Repeat the records word for word, starting with their first line and going on through the line that contains "Select Inspect to", including that line.

--- Start Task data ---

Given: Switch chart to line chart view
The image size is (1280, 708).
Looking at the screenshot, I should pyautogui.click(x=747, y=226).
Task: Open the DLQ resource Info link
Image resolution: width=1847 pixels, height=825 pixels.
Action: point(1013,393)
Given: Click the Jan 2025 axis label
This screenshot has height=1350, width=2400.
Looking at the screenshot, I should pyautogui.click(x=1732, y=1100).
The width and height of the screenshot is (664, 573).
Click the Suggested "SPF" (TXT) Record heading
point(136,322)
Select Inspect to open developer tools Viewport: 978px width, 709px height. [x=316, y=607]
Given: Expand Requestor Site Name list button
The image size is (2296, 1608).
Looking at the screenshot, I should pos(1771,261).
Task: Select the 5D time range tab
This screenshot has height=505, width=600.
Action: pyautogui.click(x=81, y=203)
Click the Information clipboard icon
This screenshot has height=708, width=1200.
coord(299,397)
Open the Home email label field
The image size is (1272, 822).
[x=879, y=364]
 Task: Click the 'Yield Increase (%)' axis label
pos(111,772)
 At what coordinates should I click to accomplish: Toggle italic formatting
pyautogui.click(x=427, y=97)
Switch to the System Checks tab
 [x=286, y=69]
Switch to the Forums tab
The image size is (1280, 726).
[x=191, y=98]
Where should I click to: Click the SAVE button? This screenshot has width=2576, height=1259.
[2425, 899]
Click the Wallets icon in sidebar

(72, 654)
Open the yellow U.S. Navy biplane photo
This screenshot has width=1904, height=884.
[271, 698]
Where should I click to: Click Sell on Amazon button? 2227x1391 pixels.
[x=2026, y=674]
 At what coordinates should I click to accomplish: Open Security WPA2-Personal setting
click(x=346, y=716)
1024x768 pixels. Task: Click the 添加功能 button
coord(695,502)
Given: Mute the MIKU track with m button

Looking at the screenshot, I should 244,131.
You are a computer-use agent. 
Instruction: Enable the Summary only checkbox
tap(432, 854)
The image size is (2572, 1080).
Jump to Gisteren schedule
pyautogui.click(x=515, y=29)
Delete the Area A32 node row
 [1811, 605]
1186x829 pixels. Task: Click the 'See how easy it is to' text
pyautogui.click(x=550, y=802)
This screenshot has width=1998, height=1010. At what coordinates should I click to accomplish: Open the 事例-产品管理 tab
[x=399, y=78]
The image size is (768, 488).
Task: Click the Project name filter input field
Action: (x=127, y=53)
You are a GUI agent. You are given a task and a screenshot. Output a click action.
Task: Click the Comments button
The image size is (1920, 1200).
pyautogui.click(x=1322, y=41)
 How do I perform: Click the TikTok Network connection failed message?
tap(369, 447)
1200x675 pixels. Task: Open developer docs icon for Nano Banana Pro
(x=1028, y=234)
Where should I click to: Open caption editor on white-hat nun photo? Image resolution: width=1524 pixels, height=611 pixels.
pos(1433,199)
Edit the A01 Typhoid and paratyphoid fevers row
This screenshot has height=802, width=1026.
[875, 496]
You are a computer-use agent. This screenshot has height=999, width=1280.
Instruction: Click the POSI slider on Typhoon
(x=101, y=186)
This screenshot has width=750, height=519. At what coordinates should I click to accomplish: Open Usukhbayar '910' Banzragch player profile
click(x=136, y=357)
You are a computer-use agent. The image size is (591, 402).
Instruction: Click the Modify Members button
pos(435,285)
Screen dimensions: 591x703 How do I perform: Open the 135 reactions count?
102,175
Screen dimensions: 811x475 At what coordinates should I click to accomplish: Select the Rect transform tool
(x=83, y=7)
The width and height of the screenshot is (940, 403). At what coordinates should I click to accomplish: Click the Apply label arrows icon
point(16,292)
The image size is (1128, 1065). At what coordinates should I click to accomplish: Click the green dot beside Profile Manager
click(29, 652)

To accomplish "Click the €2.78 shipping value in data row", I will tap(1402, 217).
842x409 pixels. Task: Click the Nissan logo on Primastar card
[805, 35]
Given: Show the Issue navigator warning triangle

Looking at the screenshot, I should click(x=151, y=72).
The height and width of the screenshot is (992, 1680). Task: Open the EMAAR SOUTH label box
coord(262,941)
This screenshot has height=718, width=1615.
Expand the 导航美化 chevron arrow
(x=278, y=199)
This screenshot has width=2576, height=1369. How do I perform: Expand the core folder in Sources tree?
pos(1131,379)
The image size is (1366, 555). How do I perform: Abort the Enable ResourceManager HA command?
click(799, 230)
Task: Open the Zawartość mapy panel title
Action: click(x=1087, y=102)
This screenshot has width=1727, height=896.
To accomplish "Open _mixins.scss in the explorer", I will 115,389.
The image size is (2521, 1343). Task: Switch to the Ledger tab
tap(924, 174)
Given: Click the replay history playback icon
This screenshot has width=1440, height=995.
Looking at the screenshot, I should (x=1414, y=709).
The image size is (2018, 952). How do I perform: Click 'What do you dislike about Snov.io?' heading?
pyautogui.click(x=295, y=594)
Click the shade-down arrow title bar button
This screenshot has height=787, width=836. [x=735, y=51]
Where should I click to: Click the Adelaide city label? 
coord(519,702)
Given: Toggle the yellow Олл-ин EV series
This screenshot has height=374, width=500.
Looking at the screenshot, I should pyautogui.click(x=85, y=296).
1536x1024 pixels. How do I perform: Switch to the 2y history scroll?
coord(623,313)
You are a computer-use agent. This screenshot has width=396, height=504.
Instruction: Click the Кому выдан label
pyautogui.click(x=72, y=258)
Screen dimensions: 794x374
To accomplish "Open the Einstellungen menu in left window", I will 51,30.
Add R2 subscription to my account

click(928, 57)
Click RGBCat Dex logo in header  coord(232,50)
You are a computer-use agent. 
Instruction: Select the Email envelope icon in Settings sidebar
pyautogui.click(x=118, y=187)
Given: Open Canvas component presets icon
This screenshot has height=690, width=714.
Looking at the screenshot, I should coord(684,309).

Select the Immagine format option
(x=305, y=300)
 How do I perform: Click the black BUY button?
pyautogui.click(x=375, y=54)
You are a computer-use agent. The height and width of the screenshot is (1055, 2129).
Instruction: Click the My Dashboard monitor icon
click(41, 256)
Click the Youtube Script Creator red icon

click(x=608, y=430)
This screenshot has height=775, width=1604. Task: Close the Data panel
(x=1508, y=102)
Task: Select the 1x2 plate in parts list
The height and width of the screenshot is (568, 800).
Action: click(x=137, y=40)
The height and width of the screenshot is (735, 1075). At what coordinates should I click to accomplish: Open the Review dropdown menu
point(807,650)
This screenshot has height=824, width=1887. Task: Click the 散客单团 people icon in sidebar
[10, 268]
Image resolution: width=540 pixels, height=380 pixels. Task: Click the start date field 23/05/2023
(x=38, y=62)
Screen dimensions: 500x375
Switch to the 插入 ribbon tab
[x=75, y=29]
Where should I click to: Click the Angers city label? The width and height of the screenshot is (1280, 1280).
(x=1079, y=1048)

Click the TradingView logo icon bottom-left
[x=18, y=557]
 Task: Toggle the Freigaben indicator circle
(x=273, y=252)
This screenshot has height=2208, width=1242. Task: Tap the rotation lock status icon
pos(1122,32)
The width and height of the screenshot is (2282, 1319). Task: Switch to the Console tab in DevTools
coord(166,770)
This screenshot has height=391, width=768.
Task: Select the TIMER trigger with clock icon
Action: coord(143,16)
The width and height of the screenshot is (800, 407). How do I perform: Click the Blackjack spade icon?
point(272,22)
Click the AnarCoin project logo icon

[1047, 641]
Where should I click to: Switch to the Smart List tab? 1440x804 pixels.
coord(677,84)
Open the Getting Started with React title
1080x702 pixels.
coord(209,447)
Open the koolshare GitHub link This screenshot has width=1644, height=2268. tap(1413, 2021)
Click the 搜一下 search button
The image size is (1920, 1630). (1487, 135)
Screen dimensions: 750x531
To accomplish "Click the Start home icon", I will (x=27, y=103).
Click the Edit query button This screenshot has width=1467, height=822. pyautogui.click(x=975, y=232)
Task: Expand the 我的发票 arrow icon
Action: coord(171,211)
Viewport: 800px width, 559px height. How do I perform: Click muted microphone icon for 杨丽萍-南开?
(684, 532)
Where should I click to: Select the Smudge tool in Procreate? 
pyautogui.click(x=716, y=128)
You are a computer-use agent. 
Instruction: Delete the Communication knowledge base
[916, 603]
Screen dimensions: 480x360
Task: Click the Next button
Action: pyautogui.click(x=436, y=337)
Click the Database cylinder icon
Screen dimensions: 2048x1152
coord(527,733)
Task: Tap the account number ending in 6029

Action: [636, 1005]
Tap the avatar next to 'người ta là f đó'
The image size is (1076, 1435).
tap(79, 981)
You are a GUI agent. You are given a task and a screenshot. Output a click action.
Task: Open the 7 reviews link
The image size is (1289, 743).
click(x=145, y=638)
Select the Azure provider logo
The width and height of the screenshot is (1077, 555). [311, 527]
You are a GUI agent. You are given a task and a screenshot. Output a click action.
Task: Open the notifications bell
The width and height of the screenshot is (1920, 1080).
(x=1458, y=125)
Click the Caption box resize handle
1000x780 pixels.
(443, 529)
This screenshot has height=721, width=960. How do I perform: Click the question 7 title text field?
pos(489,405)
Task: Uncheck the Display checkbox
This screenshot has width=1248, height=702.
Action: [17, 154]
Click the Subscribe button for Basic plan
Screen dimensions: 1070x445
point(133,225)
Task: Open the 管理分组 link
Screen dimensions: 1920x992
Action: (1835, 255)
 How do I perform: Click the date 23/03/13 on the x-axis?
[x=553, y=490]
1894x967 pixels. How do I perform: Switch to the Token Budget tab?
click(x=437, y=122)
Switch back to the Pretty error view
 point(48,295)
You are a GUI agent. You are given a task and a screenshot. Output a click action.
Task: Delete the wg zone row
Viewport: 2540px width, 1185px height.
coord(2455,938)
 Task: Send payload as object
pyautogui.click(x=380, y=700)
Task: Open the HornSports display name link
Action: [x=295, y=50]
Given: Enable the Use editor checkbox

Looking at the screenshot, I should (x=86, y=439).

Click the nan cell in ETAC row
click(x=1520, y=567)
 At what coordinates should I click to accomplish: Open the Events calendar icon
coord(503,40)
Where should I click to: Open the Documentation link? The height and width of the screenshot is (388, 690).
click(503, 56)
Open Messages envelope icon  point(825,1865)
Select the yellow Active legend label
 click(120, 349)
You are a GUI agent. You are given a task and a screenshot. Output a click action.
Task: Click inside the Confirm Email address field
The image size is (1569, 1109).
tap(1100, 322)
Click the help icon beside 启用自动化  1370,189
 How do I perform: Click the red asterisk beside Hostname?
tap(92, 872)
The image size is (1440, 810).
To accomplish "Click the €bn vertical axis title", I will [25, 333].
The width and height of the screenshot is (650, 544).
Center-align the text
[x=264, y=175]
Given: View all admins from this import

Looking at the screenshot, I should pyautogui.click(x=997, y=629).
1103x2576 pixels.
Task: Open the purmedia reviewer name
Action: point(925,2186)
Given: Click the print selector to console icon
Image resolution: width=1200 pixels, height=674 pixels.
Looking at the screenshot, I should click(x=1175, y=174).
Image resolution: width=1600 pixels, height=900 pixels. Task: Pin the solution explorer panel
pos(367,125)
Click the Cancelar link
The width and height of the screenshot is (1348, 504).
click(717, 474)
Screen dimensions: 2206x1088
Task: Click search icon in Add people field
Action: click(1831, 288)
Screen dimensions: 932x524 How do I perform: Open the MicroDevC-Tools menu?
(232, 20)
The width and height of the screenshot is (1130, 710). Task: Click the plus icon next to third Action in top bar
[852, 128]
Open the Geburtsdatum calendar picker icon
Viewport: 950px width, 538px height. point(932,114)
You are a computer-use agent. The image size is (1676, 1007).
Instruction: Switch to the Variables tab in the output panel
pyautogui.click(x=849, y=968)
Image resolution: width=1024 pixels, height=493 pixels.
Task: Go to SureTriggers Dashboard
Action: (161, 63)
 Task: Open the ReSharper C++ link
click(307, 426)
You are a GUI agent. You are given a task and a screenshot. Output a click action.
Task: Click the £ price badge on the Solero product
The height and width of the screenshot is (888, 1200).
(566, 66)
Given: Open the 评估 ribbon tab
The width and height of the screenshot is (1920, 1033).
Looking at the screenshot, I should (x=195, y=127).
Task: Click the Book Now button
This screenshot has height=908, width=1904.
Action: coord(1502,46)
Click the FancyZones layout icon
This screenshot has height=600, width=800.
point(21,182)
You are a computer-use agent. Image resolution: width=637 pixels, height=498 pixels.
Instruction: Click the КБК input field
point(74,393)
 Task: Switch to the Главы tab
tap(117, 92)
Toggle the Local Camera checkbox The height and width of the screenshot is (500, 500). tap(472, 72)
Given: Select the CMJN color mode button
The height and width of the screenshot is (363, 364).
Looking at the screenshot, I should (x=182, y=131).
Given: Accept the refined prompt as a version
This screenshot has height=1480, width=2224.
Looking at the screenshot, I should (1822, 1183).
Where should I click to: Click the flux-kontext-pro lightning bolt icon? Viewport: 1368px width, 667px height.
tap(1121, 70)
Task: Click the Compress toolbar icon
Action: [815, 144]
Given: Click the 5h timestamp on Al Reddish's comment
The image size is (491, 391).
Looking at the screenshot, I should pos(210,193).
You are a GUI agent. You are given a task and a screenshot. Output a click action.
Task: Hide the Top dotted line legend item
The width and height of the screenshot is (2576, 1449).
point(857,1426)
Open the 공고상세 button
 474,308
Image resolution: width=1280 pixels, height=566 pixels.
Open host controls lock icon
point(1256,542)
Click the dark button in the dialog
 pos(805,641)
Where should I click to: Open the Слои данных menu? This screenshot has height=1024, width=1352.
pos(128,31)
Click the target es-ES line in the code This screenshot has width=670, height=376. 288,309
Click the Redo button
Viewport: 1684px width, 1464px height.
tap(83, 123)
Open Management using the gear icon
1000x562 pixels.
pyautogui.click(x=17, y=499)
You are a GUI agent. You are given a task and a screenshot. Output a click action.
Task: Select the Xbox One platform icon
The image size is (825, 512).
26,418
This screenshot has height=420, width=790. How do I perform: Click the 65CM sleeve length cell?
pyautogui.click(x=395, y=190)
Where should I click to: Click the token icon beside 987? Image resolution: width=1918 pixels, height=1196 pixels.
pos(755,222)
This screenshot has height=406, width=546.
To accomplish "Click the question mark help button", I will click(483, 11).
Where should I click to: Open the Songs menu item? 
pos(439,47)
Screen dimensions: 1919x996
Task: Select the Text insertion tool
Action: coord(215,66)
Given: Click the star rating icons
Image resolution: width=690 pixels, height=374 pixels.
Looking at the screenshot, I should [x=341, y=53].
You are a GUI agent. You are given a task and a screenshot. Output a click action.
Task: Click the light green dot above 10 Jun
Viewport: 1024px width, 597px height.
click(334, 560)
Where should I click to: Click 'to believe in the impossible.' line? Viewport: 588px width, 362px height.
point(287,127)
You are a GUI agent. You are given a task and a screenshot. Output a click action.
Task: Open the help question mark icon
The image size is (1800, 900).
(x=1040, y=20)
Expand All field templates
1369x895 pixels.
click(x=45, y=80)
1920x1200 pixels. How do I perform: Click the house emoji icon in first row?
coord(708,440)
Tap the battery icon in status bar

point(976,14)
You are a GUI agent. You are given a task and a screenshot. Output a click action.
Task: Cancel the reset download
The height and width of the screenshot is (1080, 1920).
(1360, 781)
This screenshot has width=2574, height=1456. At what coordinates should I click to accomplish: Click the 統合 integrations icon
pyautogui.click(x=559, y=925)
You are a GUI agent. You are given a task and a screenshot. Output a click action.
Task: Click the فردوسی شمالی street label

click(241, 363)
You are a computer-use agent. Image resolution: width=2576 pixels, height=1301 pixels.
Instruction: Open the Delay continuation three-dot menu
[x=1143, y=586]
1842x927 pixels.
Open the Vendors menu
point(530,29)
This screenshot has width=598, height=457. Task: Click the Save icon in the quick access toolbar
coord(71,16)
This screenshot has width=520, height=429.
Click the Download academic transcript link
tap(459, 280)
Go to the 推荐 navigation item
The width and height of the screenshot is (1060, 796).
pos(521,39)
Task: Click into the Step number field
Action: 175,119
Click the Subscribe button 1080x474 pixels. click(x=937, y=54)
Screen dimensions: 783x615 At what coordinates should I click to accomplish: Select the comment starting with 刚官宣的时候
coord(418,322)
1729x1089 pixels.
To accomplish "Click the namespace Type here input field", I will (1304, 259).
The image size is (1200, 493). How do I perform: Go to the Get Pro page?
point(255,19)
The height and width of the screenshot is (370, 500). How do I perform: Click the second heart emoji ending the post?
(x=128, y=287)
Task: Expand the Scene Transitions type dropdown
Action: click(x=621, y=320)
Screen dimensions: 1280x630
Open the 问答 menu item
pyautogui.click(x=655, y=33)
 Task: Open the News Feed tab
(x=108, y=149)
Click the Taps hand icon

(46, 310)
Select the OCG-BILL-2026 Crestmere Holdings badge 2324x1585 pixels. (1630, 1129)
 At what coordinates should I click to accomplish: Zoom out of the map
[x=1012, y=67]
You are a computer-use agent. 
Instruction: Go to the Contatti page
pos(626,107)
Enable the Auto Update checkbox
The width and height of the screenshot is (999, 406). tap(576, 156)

--- End Task data ---

_Correct response_.
Given: Switch chart to line chart view
The image size is (1280, 708).
Looking at the screenshot, I should pyautogui.click(x=747, y=226).
Task: Open the DLQ resource Info link
Image resolution: width=1847 pixels, height=825 pixels.
Action: point(1013,393)
Given: Click the Jan 2025 axis label
This screenshot has height=1350, width=2400.
Looking at the screenshot, I should pyautogui.click(x=1732, y=1100).
The width and height of the screenshot is (664, 573).
Click the Suggested "SPF" (TXT) Record heading
point(136,322)
Select Inspect to open developer tools Viewport: 978px width, 709px height. [x=316, y=607]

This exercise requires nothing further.